I met a friend for dinner recently at the Old Yarmouth Inn in Yarmouth Port. The night was extremely cold—sixteen degrees Fahrenheit—our first real cold snap of the winter. But inside, the Inn was warm and welcoming. A wood fire roared in the lobby fireplace and the tavern had its gas fire on high. Our table by the window had a heater on the floor next to my chair so I was nice and warm even though the cold wind blew on the other side of the glass.
It was a good night for some comfort food. My friend ordered the sole picatta, which is one of my go-to meals in the summer. The sole is lightly battered in egg and flour and pan-fried in butter with lemon and capers. Served on a bed of angel hair pasta, it’s a nice, light summer evening meal. On this cold night, I wanted something heartier.
I settled on the chicken pot pie.

================================

What comes next in the account of dinner at the Old Yarmouth Inn above, picking up after its last sentence?

INFORMATION SUPPLIED:

================================

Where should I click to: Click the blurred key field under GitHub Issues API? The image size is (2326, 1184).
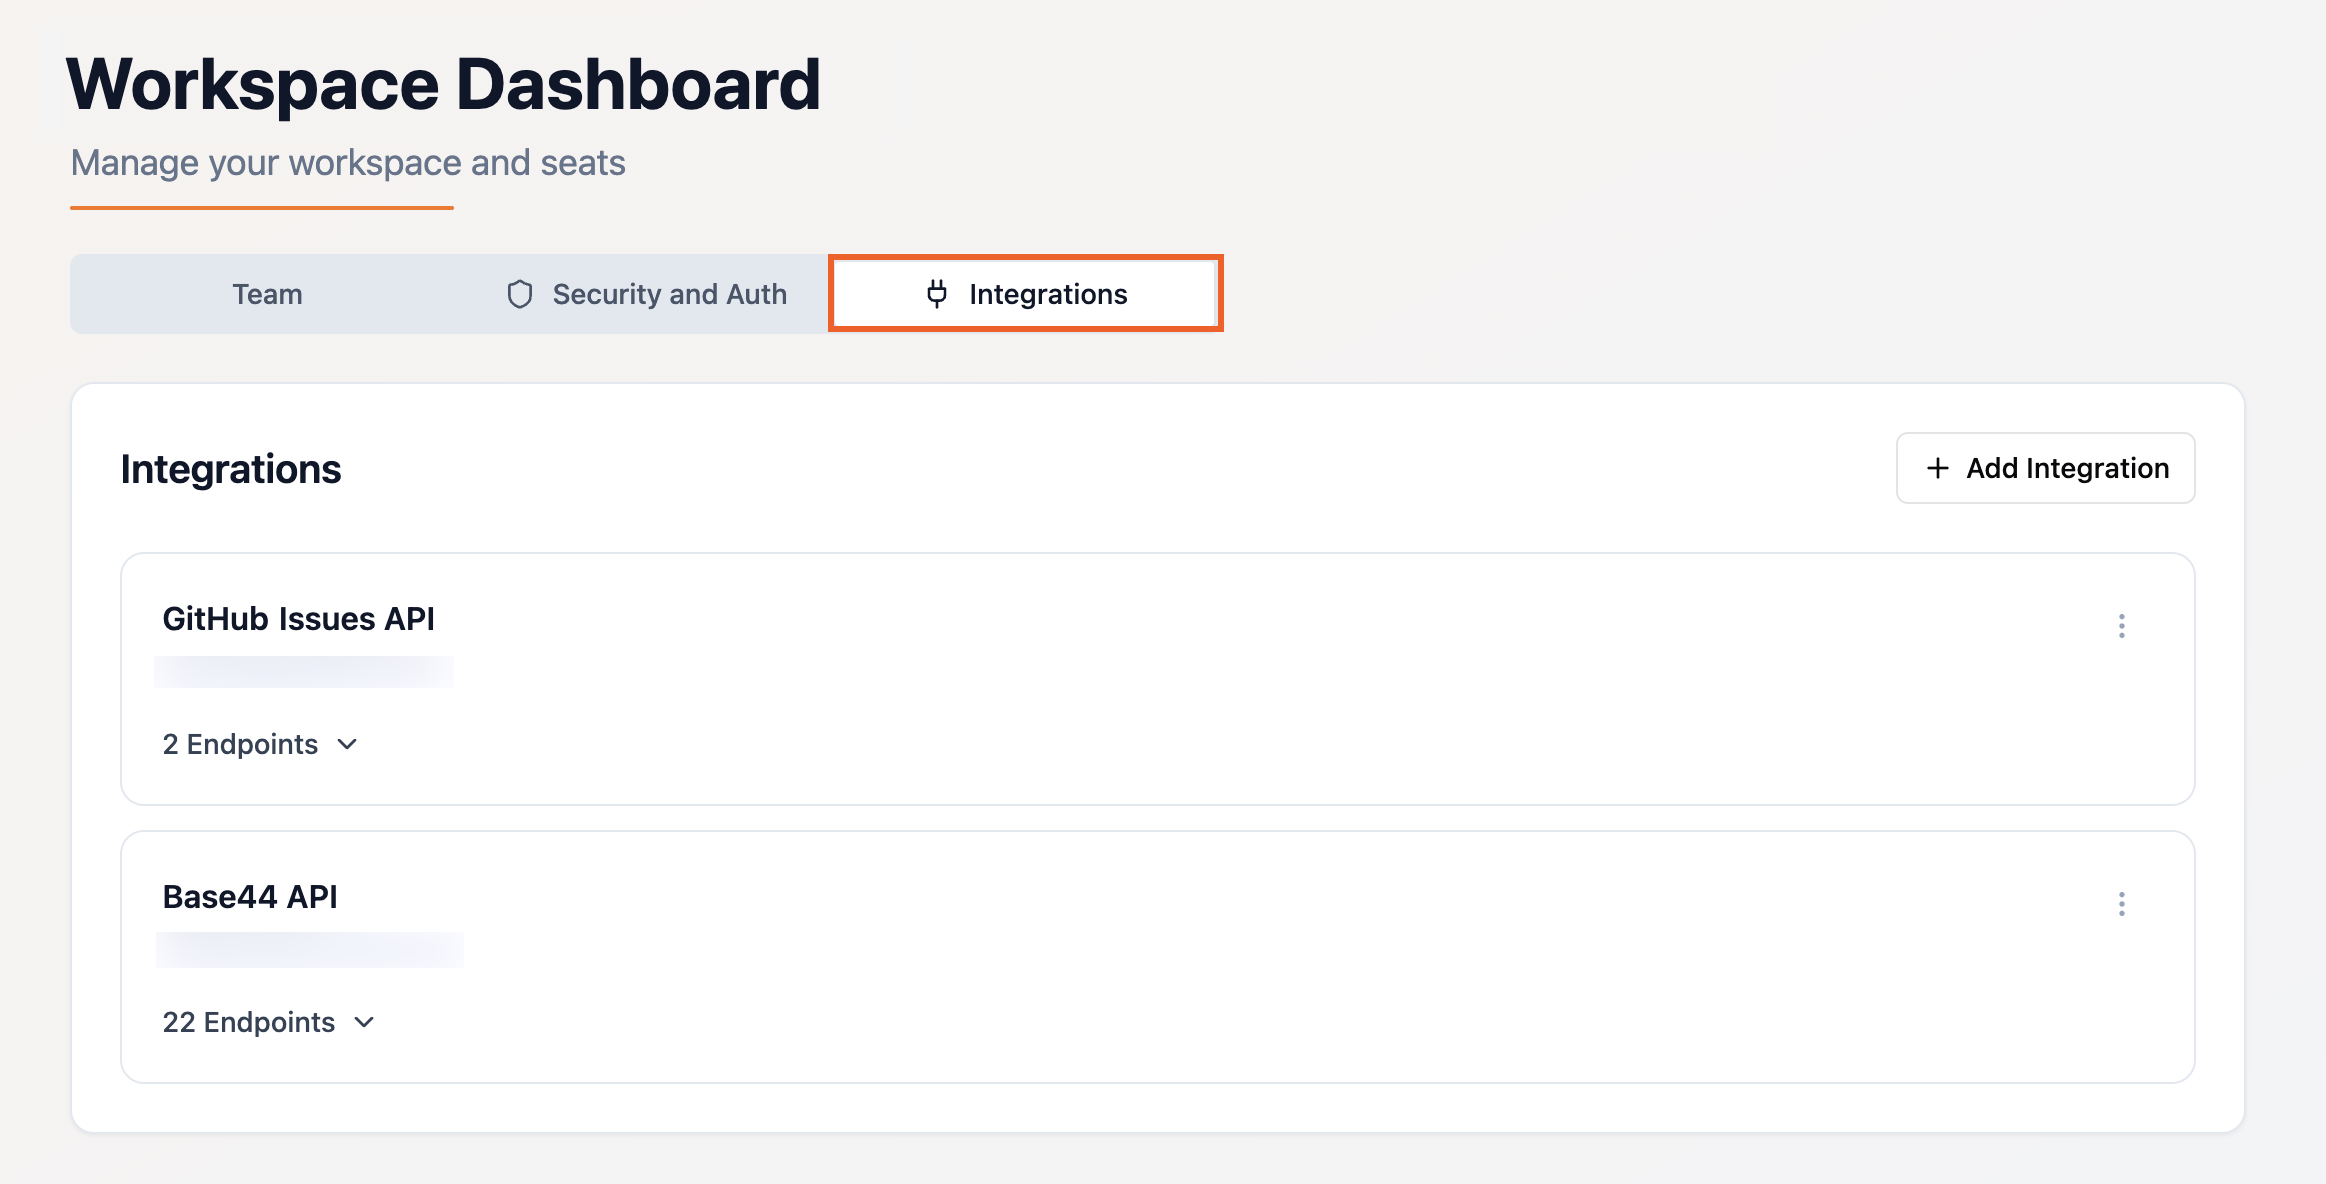305,670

================================

TASK ANSWER:
Served in a six-inch tall round crock with a puff pastry on top, I was unsure how to tackle it. My first inclination was to use the spoon on the serving plate to scoop the contents out of the crock, but the doily under the crock seemed to discourage doing that. So instead I broke through the pastry with my fork and dunked a chunk of pastry in the rich, creamy gravy beneath.
Drenched in the gravy were sliced carrots, peas, chopped red potatoes, pearl onions, and big chunks of white chicken pieces that needed to be cut with a knife. Absolutely delicious and exactly what I needed.
Complemented by a glass of the house Chardonnay, the meal satisfied to such an extent that I ate the whole thing. At first it seemed that there’d be too much gravy and I’d have to resort to using the spoon to slurp it all up, but the pastry absorbed some gravy with every bite so by the end I was scraping the sides of the crock with forked chicken to get every last drop.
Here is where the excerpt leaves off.